The aim of this project is to implement a distributed filesystem based on multiple nodes. In the scope of the course Distributed Systems, the project is based on Kubernetes cluster.
- Python and FastAPI for the server node interface
- Key-Value store for the database inside the server node (Redis)
- Docker for virtualization
- Kubernetes to orchestrate the containers
- The client connects to the Ingress via HTTP protocol and the load balancer communicates to the server nodes via HTTP protocol
- The server nodes communicate via message HTTP protocol with each other
- The leader node retains the current state of the database that is replicated to all other nodes. The writes are only directed to the leader server and reads are balanced across all nodes.
- All server nodes have the same data eventually replicated. Client is given a success response once the data is written to the leader node, so the client doesn't have to wait the data replication.
- In case of a conflict, the leader's state of the database entries is considered as the most recent/true state of the system.
- When scaling up a new node has to copy the most recent data from the current leader server.
- Normally there shouldn't be conflicts, conflicts might only happen when a single server fails.
- Conflict resolution is based on the leader-follower model.
- All nodes agree that there is a single leader that the other's follow.
- Ingress routes the client requests to the healthy servers.
- If a server node fails, a new instance can be created and the data and state copied to remain consistent.
- In case the leader node fails, a new one is elected.

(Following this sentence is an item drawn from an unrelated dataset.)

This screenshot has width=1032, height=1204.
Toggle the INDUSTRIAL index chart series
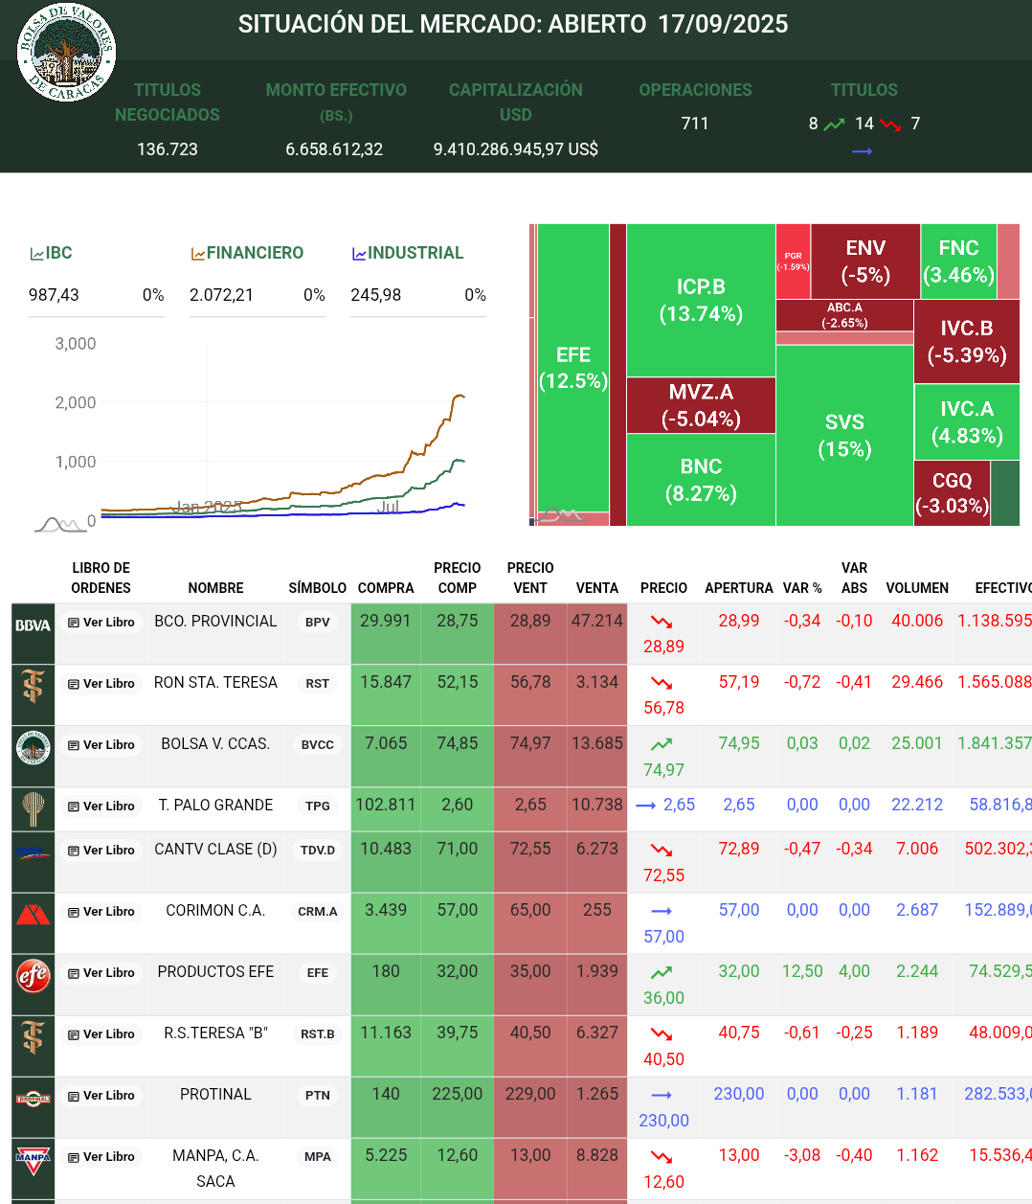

One server node is always selected as the leader which will handle the writes and the other server nodes will act as the follower nodes, which can handle reads.
- Store data to the disk using persistent volumes. Keep metadata about the files in the disk.
- Communicates with other nodes throught the HTTP interface. On write of new data to the leader node will result in the leader calling each of the follower nodes with the data to replicate across.
- Communicate to the client throught the Ingress controller.
- Handle the client requests to the server nodes.
- Act as a gateway to access the system for the client
graph TD;
subgraph VM1[VM 1 Leader]
N1 --> Disk1[Disk]
N1 --> Redis1[(Redis Metadata)]
end
subgraph VM2[VM 2 Follower]
N2 --> Disk2[Disk]
N2 --> Redis2[(Redis Metadata)]
end
subgraph VM3[VM 3 Follower]
N3 --> Disk3[Disk]
N3 --> Redis3[(Redis Metadata)]
end
Client
Client <--> K8s[K8s Ingress];
K8s <-.-> N1;
K8s <-.-> N2;
K8s <-.-> N3;
VM1 --> VM2;
VM1 --> VM3;
- Riku Rauhala
- Valtteri Kantanen
- Henri Remonen
- Tuomas Huhtala
- Eero Vahteri
- How to select the leader among the server nodes, look in to RAFT
- How does the Ingress controller know which server node is the current leader? Because we want to route the POST requests to this leader node and GET requests to any node.
- How do we handle the offline server nodes? We probably want some kind of heartbeat algorithm. Can the Ingress controller somehow use deployment livenessprobes to check service status?